Topline
A vulnerability in Microsoft’s SharePoint server software was exploited by hackers to carry out “active attacks” globally on various entities, including businesses and U.S. federal agencies, prompting the software giant to issue an emergency patch.
Microsoft deployed an emergency security patch for some users on Sunday night.
In a statement on X, Microsoft said it has released a security update for SharePoint Subscription Edition and SharePoint 2019 users to “mitigate active attacks” targeting servers running the software.
The company noted that the vulnerability only impacts companies using Microsoft’s software to host their own servers, and customers relying on Microsoft’s 365 cloud services have not been affected.
Citing government officials and security researchers, the Washington Post reported that the vulnerability affected U.S. federal and state agencies, universities and various businesses.
In a statement on Sunday night, the Cybersecurity and Infrastructure Security Agency (CISA) said it was “aware of active exploitation of a new…vulnerability enabling unauthorized access to on-premise SharePoint servers.”
The federal agency said the vulnerability allowed malicious actors to “access file systems and internal configurations, and execute code over the network.”
The security patch released by Microsoft only fixed the vulnerability on the latest “SharePoint Subscription Edition and SharePoint 2019.” The company said it is still actively working on a fix for the older SharePoint 2016 version. It is unclear how many government entities and businesses are still using the 2016 version. In its advisory, the company advises affected users to “consider disconnecting your server from the internet until a security update is available.”
A Microsoft spokesperson told Reuters that the company has been “coordinating closely with CISA, DOD Cyber Defense Command and key cybersecurity partners globally throughout our response.”

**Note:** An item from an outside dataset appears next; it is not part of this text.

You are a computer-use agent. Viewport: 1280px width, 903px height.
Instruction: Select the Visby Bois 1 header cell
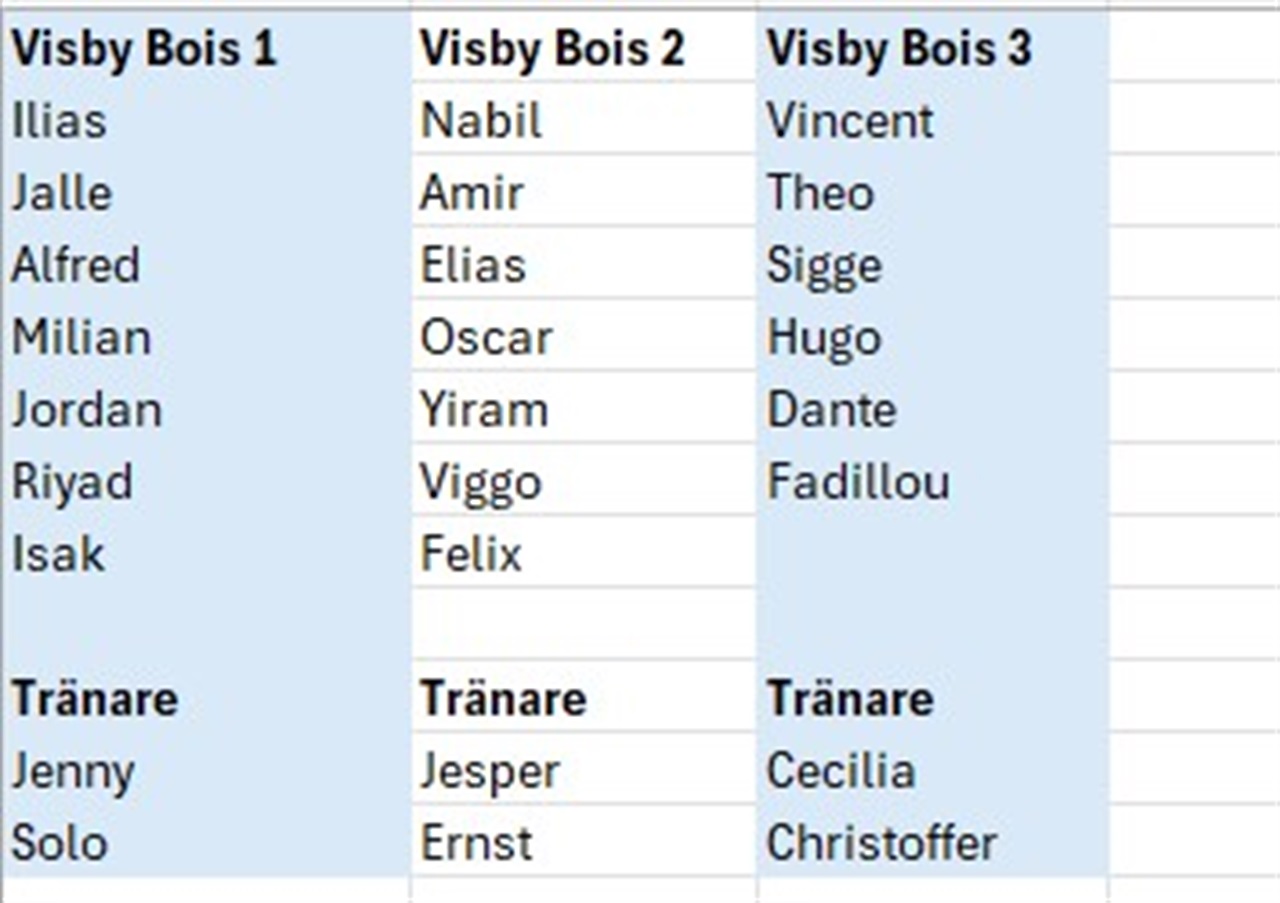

The hack targeting SharePoint users is referred to as a “zero-day” attack, as the hackers exploited a previously unknown vulnerability. Dutch cybersecurity firm Eye Security was the first to report on the zero-day exploit over the weekend. The company said its team scanned more than 8,000 SharePoint servers worldwide on Friday and “discovered dozens of systems actively compromised.” The company stated that these attacks occurred in two waves on July 18 and 19.